Un extrait de la biographie de Kafka par Reiner Stach, qui donne à penser, et à penser encore :
« Kafka voulait encore plus qu’une clôture du texte sur lui-même, il voulait la « conclusion innée », celle qui s’anime déjà tel un fœtus sous la surface de la toute première phrase et qui affirme peu à peu ses contours. Il est permis de se demander si ses projets de roman admettaient bel et bien la possibilité d’une telle unité intérieure, ou, pour poser la question jusqu’au bout, s’ils pouvaient seulement être achevés, s’ils n’étaient pas plutôt condamnés dès l’abord à rester à l’état de fragments. Après tout, cette incapacité éternelle à atteindre le but qu’on s’est fixé n’est pas seulement ce qui affecte, mais aussi ce que décrit, le romancier Franz Kafka ; le jeune « disparu » s’éloigne du côté sûr de la société américaine à mesure même qu’il en rêve ; le tribunal suprême reste invisible aux yeux de l’accusé Josef K. ; les autorités du château, inaccessibles à l’arpenteur. Ne pourrait-on pas imaginer – même si cette idée n’a sûrement jamais effleuré l’esprit de Kafka – qu’une loi secrète ait amené l’auteur à reproduire l’échec de ses héros ? Qu’il ait atteint une unité esthétique supérieure, qu’il se soit justement rapproché de la perfection rêvée en n’achevant pas ses romans ?

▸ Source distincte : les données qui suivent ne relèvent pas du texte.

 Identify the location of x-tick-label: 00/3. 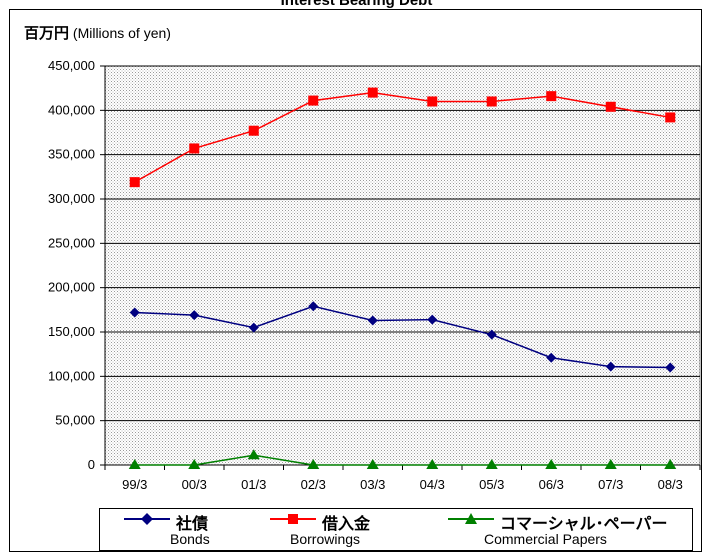
(194, 484).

Thèse séduisante, notamment parce qu’elle constitue un paradoxe on ne peut plus « kafkaïen » et que l’auteur – s’il avait eu le plaisir d’assister à un séminaire consacré à son œuvre – aurait même pu la trouver à son goût. Sa faiblesse est qu’elle sous-estime le potentiel du roman moderne, qui vit précisément d’une galvanisation mutuelle de la forme et du contenu. Les romans de Beckett sont sans aucun doute des objets achevés qui témoignent d’une grande confiance formelle – et cependant, ils ne parlent de rien d’autre que de fragmentation, de décomposition et de déchéance. Le babillage redondant de ses personnages, les lambeaux de pensées qui s’allument dans leurs cervelles solipsistes avant de s’effilocher et de disparaître sans laisser de trace – tout cela est le fruit d’un art du verbe extrêmement raffiné. Et on ne gagne rien à objecter qu’il ne s’agit plus de romans. Car Beckett tire les conséquences d’une évolution engagée longtemps avant lui dans le roman européen : la perte de cohérence entre perception interne et externe, le travail de sape qui affecte cette unité douteuse qu’on appelle le « moi ». Et dans ce maëlstrom, où faire passer la limite historique au-delà de laquelle le roman cesse d’être roman ? Dans La Faim de Knut Hamsun ? Dans Le Procès de Kafka ? Dans l’Orlando de Virginia Woolf ?
Un roman qui parle d’échec n’est pas forcé d’échouer, et les moyens dont dispose l’auteur pour réfuter ce simplisme psychologique sont, heureusement, infinis. C’était l’évidence même aux yeux de Kafka – et jamais il ne lui vint à l’esprit que sa mystérieuse inaptitude à terminer ne serait-ce qu’un seul de ses trois grands projets pouvait avoir un lien avec leur sujet ou leur structure. »
(J’imagine Kafka lisant Beckett et lui confiant : « vous ratez mieux que moi ».)
(Tiens, je n’avais pas vu que déjà paraît le second tome de cette formidable biographie alors que j’en suis à peine à la moitié du premier.)